Can emotional stress lead to an aortic dissection?

Severe Physical and Emotional Stress May Cause Catastrophic Tear in Aorta

November 01, 2007

by Office of Public Affairs & Communications

Intense physical exertion or an extreme emotion, like shoveling snow or anxiety over big gambling losses, can cause a rupture in the main artery leading to and from the heart, according to a Yale School of Medicine study in the American Journal of Cardiology.

This damage to the inner wall of the aorta is known as an aortic dissection (ADD), in which a tear in the wall creates two channels. The blood continues to travel in one channel but is stagnant in the other, causing the rupture to balloon and push on other branches of the aorta, constricting their blood flow. The condition can be fatal.

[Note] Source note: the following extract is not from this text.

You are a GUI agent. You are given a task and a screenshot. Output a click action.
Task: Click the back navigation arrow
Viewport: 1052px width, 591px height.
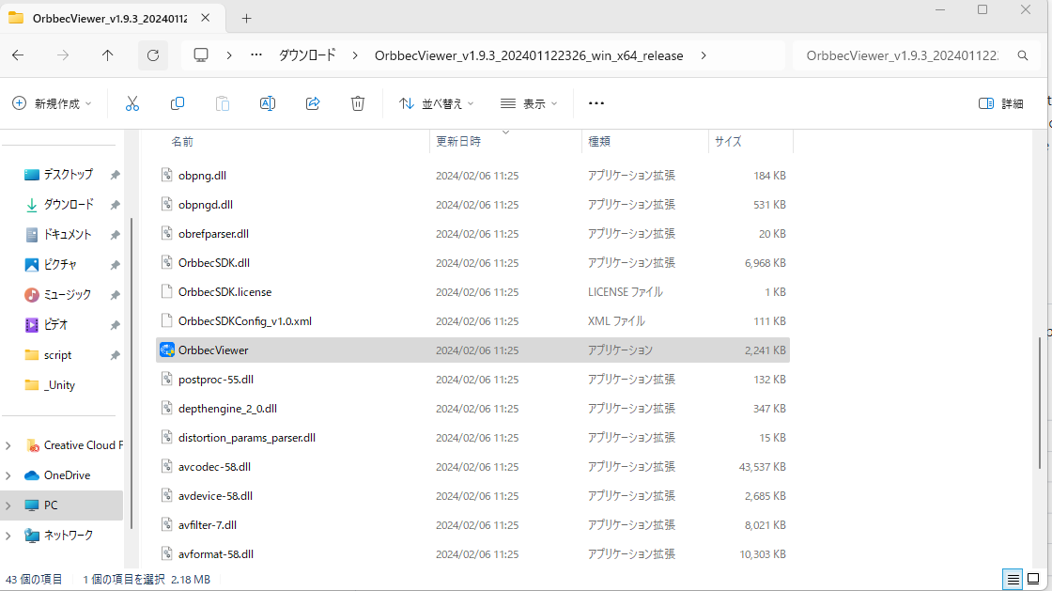click(17, 55)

The senior author of the study, John Elefteriades, M.D., section chief of cardiothoracic surgery, said an increase in blood pressure can lead to a dissection, but the events that might precipitate the underlying hypertension are not well understood.

To answer this question, Elefteriades and his co-authors interviewed 90 patients who had an aortic dissection and asked what happened right before the rupture occurred. Sixty-seven percent identified either severe exertion or severe emotion as a trigger for their ADD.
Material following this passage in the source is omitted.